A woman opened her door, exposing a sparsely furnished set of rooms, a card table, two metal folding chairs and a large mattress. She opened her fridge with you in her kitchen and there was a single contents–a gallon of milk–to serve with the large bag of Apple Jacks, the only visible food item. You counted four kids inside the house and understood she was swapping her interview for groceries for her children.
You sat on a mattress on the floor of an unfurnished, exquisite craftsman home, whose owner was allowing another respondent to stay while he remodeled. Her eyes glassy, affect haunted, hunted, you sensed she was beginning a withdrawal syndrome. You understood her child had been taken away and that she was an addict, the cash representing her next period of use.
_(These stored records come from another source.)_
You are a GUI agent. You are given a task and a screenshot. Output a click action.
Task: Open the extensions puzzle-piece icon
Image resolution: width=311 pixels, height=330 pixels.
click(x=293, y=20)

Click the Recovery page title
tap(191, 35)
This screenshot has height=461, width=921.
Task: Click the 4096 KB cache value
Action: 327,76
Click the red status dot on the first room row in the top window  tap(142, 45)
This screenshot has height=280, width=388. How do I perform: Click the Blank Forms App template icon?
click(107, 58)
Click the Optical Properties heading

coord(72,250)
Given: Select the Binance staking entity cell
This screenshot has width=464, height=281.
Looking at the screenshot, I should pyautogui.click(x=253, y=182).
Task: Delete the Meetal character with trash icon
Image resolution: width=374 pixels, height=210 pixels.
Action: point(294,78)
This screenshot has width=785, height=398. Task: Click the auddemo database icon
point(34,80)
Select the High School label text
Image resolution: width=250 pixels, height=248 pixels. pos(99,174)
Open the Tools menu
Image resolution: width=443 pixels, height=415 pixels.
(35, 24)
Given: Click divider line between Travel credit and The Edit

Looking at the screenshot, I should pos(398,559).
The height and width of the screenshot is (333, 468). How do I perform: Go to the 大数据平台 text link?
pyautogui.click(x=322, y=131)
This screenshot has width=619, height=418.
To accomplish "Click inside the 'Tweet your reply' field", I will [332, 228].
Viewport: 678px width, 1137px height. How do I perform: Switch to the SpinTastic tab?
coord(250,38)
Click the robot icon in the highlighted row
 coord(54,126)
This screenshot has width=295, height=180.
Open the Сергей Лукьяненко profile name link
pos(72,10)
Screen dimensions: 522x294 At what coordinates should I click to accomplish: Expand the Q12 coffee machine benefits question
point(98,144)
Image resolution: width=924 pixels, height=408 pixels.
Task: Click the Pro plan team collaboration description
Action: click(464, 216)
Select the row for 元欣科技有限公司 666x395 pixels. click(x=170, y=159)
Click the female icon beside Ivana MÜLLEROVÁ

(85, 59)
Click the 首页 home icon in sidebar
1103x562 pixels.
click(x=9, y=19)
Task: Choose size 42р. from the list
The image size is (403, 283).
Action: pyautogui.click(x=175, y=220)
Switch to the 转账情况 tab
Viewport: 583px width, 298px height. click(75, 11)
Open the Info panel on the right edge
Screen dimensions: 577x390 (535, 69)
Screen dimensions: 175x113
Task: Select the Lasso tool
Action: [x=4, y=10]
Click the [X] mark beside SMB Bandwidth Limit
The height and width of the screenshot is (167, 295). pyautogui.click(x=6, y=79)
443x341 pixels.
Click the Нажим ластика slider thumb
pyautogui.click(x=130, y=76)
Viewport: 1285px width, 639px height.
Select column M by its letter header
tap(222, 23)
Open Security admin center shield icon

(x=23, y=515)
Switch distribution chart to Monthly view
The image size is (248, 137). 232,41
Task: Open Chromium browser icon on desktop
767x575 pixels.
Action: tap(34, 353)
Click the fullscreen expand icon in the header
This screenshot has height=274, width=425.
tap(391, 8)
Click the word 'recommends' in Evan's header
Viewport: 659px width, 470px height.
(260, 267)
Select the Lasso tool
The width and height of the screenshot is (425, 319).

You tracked a respondent to the region’s public psychiatric hospital and sat in an activities room with a woman so medicated she was entirely flat, a hollow doll. She answered your questions in monotone, leveled out, every response containing no response. You handed the fifty dollar bill to her case manager on the way out, money-handling by patients not allowed.
You thought about the respondents’ circumstances, both as observed by you and told by them, and wondered if their reluctant assessment of the handling of their CPS case would actually improve the quagmire of The System, or if you were just exposing people for cash. Well, it was your job.